Group normalization (GN) [24] is an improved algorithm based on the high error rate of batch normalization (BN) [25] when the size of the batch is small, because the calculation results of the BN layer depend on the data of the current batch. When the batch size is small (such as 2 and 4), the mean and root mean square of batch data are less representative and, therefore, have a greater impact to the end result. GN divides the channel into groups and calculates the normalized mean and variance for each group. For each feature channel, GN calculates the mean and variance within each group and then uses these statistics to standardize the features within each group. The calculation of GN is not affected by the batch size, so the accuracy remains consistent under different batch sizes. In other words, the normalization operation of GN is independent of batch size. The formula is as follows:

$$\widetilde{x_i}={\displaystyle \frac{1}{{\sigma }_i}}\left(x_i-{\mu }_i\right)$$

(3)

$$\begin{array}{c}{\mu }_i={\displaystyle \frac{1}{m}}{\displaystyle \sum _{k\in S_i}}{x}_k,{\sigma }_i=\sqrt{{\displaystyle \frac{1}{m}}{\displaystyle \sum _{k\in S_i}}{{(x}_k-{\mu }_i)}^2+ϵ}\end{array}$$

(4)

with $ϵ$ as a small constant. Where $x$ is a feature computed by layer with feature size $(N,C,HW)$, and m is the size $S_i$ of this set varying with different normalization methods in GN, where x is a feature computed by layer with feature size $(N,C,HW)$, and m is the size $S_i$ of this set varying with different normalization methods; in GN,

$$S_i=\left\{k|k_N=i_N,\left|{\displaystyle \frac{k_C}{\frac{\mathrm{C}}{\mathrm{G}}}}={\displaystyle \frac{i_C}{\frac{\mathrm{C}}{\mathrm{G}}}}\right|\right\}$$

(5)

where $G$ is the number of groups and is a predefined hyperparameter (default is $G$ = 32). $c/G$ is the number of channels in each group, and GN computes $\mu$ and $\sigma$ along $(C/Ge,H,W)$.
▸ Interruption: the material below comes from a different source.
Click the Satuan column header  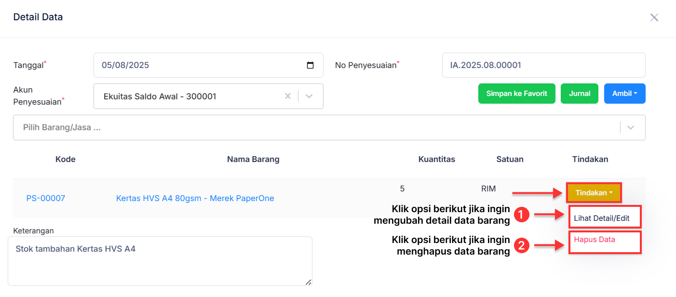[510, 159]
Therefore, the core idea of GN is to normalize each set of identical feature maps, and these groups are divided only in the channel dimension, making the normalization process independent of batch size.

To reduce the size of the model, this paper refers to the use of the same set of convolutional kernels for the three output layers through the use of shared convolution [26]. Significantly reducing the number of parameters makes the model lighter, especially on resource-constrained devices. When using shared convolution, the group normalization algorithm is used instead of the batch normalization (BN) algorithm, and the SCDH is proposed to scale the features using the scale layer to address the problem of inconsistency in the scale of the target detected via each sensing head, as shown in Figure 6.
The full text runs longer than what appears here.